### RECORDS SUPPLIED
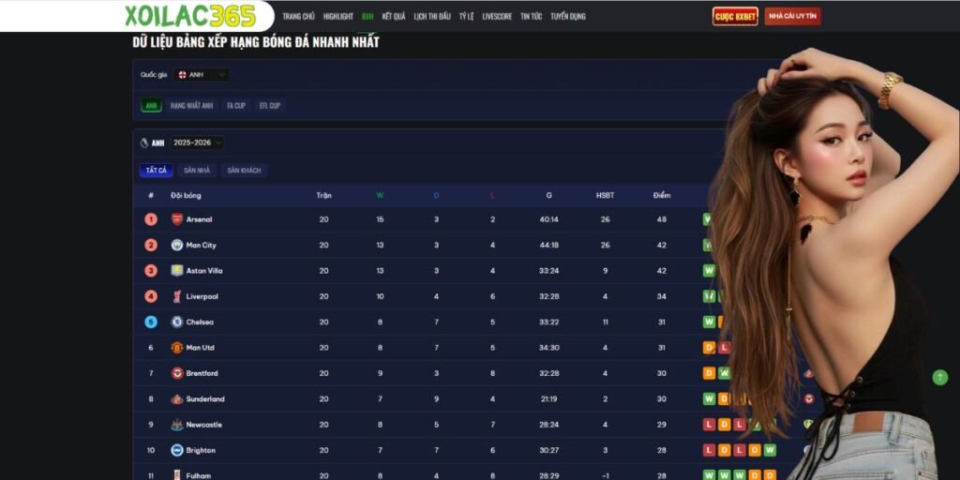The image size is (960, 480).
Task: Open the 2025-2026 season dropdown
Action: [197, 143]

* * *

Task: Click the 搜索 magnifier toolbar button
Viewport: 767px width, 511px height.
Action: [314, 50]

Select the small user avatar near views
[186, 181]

### EXERCISE TASK
Please rewrite everything in the records from the line containing "The image size is (960, 480)." down to the line containing "Action: [197, 143]", changing "dropdown" to "menu" and keeping all else the same. Omit the pictures from your answer.

### THE COMPLETED TASK
The image size is (960, 480).
Task: Open the 2025-2026 season menu
Action: [197, 143]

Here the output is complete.